The Hole in the Homes

THE HOLE IN THE HOMES

Selected by Karen Russell

Published in Beecher’s Magazine

***

Katie never loved anything as much as her baby brother. When Andy was born she was nine and at an altogether different stage in life. She was learning about her developing body, he was building the strength to support his head from the neck. She fiddled with her first training bra, he soiled diapers by the dozen. She wanted permission to wear lipstick, he longed for milk. She thought of boys, he craved his mother.

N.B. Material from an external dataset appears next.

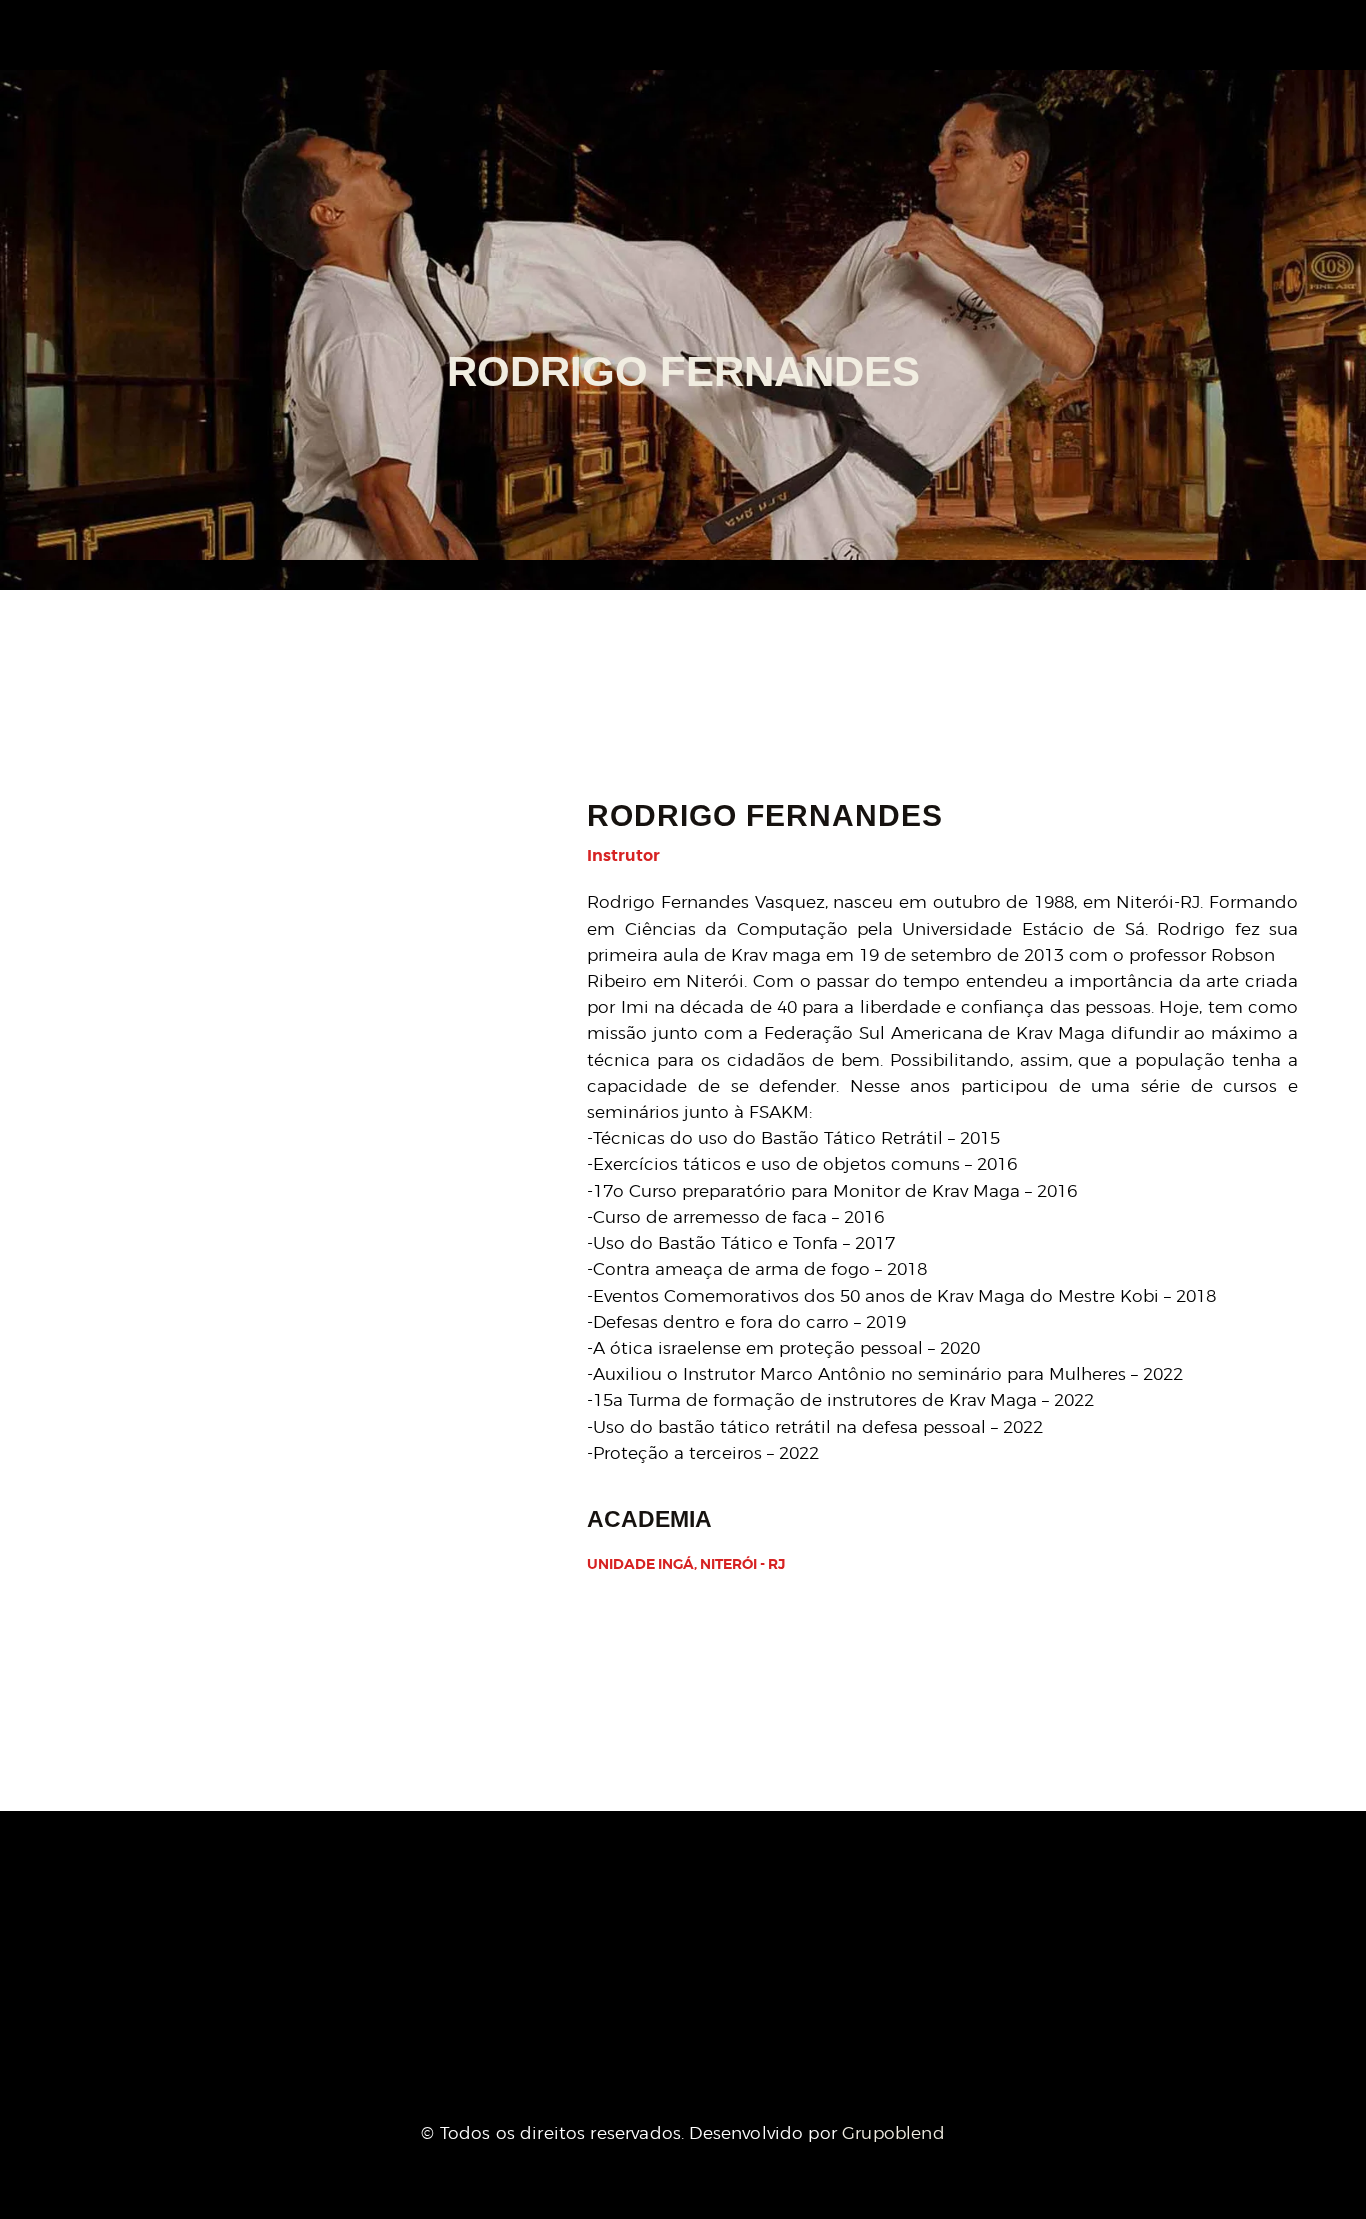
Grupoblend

But their mother was seldom seen. And their home was without a father. And so, Katie gifted Andy with all she had to offer as a nine year old: attention and time. And she didn’t mind giving them up one bit. Everything about Andy, Katie admired. She loved his cradle cap and the thick layers of fat that protected his knees and how rubbery they felt when pinched. She adored how impossibly wide Andy’s marble eyes opened to all that was new (which, to him, was everything). Yes, she’d take Andy any time any day. Forget about being first string on the basketball team, getting a part in the school play or even for that matter, a chance to sit beside her longtime crush on the pleather seats of the school bus. More than anything, Katie wanted to be with Andy. When she got home from school, first thing she did was slip her backpack straps off her shoulders, drop her bag at the door, run to his crib and press her ear to his bulbous little belly so that she could listen to his stomach at work and imagine the mushed carrots, strained peas and bananas with rice churning inside.

The two shared a bedroom. And the room was square and the room was bare, if not for Katie’s bed, Andy’s crib and the nightlight between them.

Under the covers and with only a flashlight and chapter book for company, Katie stayed awake into the late hours of the night. Andy slept like the baby he was. He didn’t snore, he didn’t even mumble. There wasn’t a peep in their bedroom. The strength of the silence within their four dusty walls was unbreakable. When it rained, the windows didn’t make a sound. But some nights there was noise. Some nights, Andy stirred.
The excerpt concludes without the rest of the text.